O dia D
Lula ou Serra, Requião ou Alvaro? Ainda hoje, Brasil e Paraná terão um novo presidente e governador. Quaisquer que sejam os escolhidos, as populações do País e do Estado estarão escrevendo mais uma página decisiva em suas histórias.
Jamais o povo brasileiro teve um pleito de dimensão tão democrática e construtivo, mesmo com uma oferta de candidatos com qualidade política abaixo da esperada pela maioria da população. O Brasil é grande e cheio de cicatrizes e, por isso, paga hoje o que plantou anos atrás.
A evolução da democracia, entretanto, é indiscutível. O povo está mais crítico, mais atento e exigente. Além disso, como mostrou o resultado das urnas no primeiro turno, o eleitor anda cansado dos discursos vagos, das acusações pessoais, da falta de projetos e dos políticos desonestos. Isso sem falar da imprensa, que em sua maioria se tornou mais independente e atuante. Não há como negar o crescimento intelectual, político e social ocorrido na Nação.

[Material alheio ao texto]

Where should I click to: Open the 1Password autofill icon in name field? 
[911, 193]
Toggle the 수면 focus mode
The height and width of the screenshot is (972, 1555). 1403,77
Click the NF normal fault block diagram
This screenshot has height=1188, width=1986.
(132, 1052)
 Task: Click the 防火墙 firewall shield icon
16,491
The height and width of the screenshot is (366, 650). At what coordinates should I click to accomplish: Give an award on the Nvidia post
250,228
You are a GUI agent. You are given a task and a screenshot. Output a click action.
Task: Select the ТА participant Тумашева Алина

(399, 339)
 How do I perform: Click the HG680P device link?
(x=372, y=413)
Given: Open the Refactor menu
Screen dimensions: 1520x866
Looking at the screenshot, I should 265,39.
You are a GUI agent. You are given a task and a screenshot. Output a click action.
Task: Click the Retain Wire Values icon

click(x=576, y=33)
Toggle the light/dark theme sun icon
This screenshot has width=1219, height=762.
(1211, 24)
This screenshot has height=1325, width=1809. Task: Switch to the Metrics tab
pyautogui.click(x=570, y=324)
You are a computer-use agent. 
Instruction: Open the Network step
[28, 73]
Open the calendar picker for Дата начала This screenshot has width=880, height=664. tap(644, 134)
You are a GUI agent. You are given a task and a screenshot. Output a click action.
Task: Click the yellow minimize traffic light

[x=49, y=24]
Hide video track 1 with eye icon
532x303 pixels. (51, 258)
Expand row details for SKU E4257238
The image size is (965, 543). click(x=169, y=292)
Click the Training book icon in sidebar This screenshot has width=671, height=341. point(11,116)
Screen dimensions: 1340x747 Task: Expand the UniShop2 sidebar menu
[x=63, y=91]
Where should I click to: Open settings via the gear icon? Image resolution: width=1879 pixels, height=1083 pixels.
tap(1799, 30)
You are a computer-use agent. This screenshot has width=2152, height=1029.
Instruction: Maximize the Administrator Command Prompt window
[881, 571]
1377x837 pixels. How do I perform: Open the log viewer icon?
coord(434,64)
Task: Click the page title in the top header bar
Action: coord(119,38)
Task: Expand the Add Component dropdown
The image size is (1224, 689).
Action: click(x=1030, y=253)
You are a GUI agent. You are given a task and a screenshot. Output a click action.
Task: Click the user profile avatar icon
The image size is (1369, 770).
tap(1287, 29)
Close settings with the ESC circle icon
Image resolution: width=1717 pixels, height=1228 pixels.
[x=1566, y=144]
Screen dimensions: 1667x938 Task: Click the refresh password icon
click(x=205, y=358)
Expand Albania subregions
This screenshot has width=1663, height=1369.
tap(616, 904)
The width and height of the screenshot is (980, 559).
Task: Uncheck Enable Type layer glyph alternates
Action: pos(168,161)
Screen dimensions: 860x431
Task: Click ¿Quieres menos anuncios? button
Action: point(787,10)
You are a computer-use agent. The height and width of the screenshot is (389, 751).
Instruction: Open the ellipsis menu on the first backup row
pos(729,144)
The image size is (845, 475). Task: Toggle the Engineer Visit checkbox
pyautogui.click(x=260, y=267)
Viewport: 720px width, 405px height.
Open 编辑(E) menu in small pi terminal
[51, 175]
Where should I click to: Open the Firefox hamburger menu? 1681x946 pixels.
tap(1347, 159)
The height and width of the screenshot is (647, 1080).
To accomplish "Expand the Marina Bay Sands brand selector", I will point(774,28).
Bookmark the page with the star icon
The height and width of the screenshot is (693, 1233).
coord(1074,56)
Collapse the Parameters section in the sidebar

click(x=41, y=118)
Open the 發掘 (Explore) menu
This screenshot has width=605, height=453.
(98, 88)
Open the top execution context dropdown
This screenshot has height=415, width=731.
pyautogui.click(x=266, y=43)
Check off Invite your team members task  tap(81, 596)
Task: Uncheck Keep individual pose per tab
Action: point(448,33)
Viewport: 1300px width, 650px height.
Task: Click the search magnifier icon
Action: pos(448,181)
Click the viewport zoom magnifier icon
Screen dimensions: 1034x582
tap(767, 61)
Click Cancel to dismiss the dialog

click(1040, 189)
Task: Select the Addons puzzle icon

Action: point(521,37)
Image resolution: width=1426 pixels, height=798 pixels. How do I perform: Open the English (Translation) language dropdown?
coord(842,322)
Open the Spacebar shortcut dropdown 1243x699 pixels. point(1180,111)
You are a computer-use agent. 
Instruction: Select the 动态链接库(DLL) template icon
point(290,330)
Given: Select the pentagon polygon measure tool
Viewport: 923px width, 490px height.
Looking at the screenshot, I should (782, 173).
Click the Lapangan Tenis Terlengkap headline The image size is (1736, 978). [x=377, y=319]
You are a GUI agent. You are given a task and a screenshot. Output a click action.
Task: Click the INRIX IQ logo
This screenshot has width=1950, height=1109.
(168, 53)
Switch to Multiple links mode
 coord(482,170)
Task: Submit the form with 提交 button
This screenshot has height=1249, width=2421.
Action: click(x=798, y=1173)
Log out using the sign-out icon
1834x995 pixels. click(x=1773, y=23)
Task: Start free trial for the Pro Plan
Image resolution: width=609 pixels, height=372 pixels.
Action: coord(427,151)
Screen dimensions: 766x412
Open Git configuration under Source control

Os novos governantes e legisladores deverão ter pela frente obstáculos maiores que o simples ato de governar e elaborar leis. Terão, pelo menos, maior cuidado com a caneta e com as suas decisões; pensarão inúmeras vezes antes de desviar verbas públicas; tomarão cuidado com as alianças e com as nomeações políticas e deverão priorizar atos mais diretos, de efeitos práticos e benefícios reais para as comunidades que representam. O investimento na educação, saúde, emprego e moradia também deverá ser maior, também havendo necessidade de priorizar obras fundamentais para o desenvolvimento, como estradas, portos, indústrias e geração de energia e água.
Se assim não for feito, de nada importará o vencedor. E o que vai valer mesmo será a indignação do eleitor, que não aceitará erros.